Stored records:
◆ ◆ ◆ ◆ ◆ ◆ ◆

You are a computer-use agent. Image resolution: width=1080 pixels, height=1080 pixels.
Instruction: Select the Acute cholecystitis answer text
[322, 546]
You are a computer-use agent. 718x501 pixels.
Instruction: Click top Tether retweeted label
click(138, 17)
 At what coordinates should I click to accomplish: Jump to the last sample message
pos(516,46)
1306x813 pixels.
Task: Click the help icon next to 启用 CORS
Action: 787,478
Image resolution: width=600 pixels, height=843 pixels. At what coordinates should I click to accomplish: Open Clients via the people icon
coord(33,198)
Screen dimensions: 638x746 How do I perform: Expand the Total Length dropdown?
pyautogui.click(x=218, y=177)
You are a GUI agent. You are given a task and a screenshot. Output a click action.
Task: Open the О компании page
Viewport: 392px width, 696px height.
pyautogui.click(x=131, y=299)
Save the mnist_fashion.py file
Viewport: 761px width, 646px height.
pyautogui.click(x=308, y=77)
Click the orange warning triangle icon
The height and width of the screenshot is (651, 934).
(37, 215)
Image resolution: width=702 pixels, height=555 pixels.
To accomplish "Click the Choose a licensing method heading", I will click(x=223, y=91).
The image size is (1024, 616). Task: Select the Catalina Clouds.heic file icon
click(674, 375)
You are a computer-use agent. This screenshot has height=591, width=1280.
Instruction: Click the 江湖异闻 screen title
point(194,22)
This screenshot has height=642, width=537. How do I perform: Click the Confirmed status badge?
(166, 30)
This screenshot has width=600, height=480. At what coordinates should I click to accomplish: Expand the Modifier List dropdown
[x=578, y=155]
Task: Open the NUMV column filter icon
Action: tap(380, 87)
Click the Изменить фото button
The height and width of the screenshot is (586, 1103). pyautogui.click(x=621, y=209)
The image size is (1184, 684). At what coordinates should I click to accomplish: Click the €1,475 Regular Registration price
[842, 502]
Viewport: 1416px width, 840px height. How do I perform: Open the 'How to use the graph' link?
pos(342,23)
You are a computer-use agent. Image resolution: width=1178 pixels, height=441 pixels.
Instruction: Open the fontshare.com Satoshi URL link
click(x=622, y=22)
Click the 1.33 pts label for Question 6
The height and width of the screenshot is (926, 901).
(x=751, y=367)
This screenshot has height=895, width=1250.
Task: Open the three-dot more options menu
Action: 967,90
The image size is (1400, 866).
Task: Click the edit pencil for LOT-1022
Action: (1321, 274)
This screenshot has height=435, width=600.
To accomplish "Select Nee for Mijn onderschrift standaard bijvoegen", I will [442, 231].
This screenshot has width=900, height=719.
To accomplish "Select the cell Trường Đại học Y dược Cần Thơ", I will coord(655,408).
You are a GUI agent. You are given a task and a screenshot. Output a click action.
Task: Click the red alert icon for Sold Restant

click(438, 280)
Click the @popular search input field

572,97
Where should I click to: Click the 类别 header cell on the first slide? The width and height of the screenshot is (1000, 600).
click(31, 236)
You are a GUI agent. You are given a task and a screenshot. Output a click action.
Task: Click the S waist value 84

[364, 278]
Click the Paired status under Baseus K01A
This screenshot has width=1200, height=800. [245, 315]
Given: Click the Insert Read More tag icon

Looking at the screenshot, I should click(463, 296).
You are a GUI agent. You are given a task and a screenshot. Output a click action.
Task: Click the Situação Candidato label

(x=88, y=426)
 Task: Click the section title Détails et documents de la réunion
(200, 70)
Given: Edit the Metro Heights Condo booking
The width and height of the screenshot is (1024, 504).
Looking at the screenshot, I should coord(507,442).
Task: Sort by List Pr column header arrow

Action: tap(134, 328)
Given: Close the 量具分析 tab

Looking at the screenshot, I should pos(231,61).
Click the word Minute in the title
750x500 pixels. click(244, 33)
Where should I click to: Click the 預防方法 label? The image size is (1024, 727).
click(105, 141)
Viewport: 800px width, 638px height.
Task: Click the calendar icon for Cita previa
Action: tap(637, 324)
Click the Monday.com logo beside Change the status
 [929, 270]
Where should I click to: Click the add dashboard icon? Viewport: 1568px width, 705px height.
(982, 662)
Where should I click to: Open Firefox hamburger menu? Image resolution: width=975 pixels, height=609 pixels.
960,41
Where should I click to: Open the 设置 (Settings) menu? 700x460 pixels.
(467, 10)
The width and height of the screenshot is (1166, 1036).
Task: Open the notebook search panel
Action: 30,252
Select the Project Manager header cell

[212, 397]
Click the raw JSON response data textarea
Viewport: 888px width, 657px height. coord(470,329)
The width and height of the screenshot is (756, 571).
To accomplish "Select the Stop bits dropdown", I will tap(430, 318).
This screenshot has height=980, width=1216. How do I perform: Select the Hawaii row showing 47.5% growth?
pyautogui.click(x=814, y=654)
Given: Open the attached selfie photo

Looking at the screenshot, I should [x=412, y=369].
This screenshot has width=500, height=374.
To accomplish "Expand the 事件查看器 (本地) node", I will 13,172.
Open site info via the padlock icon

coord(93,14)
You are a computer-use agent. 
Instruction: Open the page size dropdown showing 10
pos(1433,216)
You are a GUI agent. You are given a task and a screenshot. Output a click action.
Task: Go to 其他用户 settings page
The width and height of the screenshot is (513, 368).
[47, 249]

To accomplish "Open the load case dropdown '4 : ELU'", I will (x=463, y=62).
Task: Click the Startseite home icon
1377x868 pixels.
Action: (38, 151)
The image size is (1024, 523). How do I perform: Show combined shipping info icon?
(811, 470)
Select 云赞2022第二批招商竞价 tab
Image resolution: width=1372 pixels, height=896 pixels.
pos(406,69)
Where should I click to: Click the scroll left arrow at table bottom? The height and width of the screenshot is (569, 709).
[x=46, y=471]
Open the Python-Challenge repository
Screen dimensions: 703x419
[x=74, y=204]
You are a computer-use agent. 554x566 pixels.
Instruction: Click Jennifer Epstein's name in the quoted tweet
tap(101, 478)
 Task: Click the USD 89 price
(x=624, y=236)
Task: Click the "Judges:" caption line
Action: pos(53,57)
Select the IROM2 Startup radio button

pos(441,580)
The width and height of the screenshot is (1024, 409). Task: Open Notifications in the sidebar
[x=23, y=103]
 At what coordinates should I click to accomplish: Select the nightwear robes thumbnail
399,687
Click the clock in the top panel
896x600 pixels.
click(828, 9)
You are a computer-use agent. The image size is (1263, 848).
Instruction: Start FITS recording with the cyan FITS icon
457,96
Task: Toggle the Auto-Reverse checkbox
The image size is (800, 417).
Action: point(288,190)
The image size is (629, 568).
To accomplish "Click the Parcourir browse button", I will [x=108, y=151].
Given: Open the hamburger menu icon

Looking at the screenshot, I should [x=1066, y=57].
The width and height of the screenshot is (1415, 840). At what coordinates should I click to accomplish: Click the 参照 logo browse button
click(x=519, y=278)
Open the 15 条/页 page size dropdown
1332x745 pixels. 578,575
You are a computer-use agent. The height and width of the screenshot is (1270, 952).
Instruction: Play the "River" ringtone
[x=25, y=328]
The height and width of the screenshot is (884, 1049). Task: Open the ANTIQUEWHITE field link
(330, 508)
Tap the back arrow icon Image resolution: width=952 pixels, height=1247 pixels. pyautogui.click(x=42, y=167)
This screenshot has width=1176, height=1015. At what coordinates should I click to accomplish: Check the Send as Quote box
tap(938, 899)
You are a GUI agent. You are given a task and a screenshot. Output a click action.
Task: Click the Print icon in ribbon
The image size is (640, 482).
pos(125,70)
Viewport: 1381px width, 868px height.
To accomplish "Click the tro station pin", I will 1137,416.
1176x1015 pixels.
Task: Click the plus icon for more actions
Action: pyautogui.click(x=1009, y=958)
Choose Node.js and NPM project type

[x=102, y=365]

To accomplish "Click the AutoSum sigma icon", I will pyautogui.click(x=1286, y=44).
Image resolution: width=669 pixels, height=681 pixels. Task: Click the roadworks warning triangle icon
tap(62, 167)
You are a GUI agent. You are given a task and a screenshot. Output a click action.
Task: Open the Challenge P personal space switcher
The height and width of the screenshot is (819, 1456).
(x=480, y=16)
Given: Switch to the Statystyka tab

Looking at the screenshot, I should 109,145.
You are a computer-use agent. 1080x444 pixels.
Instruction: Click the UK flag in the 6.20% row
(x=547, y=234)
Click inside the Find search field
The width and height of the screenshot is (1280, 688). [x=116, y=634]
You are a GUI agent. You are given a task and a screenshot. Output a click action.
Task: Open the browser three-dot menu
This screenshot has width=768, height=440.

◆ ◆ ◆ ◆ ◆ ◆ ◆

Activity: Nothing should appear in the answer except the lines above from the line with "Task: Click the S waist value 84" through the line with "Task: Go to 其他用户 settings page", both included, written out exactly.

Written solution:
Task: Click the S waist value 84

[364, 278]
Click the Paired status under Baseus K01A
This screenshot has width=1200, height=800. [245, 315]
Given: Click the Insert Read More tag icon

Looking at the screenshot, I should click(463, 296).
You are a GUI agent. You are given a task and a screenshot. Output a click action.
Task: Click the Situação Candidato label

(x=88, y=426)
 Task: Click the section title Détails et documents de la réunion
(200, 70)
Given: Edit the Metro Heights Condo booking
The width and height of the screenshot is (1024, 504).
Looking at the screenshot, I should coord(507,442).
Task: Sort by List Pr column header arrow

Action: tap(134, 328)
Given: Close the 量具分析 tab

Looking at the screenshot, I should pos(231,61).
Click the word Minute in the title
750x500 pixels. click(244, 33)
Where should I click to: Click the 預防方法 label? The image size is (1024, 727).
click(105, 141)
Viewport: 800px width, 638px height.
Task: Click the calendar icon for Cita previa
Action: tap(637, 324)
Click the Monday.com logo beside Change the status
 [929, 270]
Where should I click to: Click the add dashboard icon? Viewport: 1568px width, 705px height.
(982, 662)
Where should I click to: Open Firefox hamburger menu? Image resolution: width=975 pixels, height=609 pixels.
960,41
Where should I click to: Open the 设置 (Settings) menu? 700x460 pixels.
(467, 10)
The width and height of the screenshot is (1166, 1036).
Task: Open the notebook search panel
Action: 30,252
Select the Project Manager header cell

[212, 397]
Click the raw JSON response data textarea
Viewport: 888px width, 657px height. coord(470,329)
The width and height of the screenshot is (756, 571).
To accomplish "Select the Stop bits dropdown", I will tap(430, 318).
This screenshot has height=980, width=1216. How do I perform: Select the Hawaii row showing 47.5% growth?
pyautogui.click(x=814, y=654)
Given: Open the attached selfie photo

Looking at the screenshot, I should [x=412, y=369].
This screenshot has width=500, height=374.
To accomplish "Expand the 事件查看器 (本地) node", I will 13,172.
Open site info via the padlock icon

coord(93,14)
You are a computer-use agent. 
Instruction: Open the page size dropdown showing 10
pos(1433,216)
You are a GUI agent. You are given a task and a screenshot. Output a click action.
Task: Go to 其他用户 settings page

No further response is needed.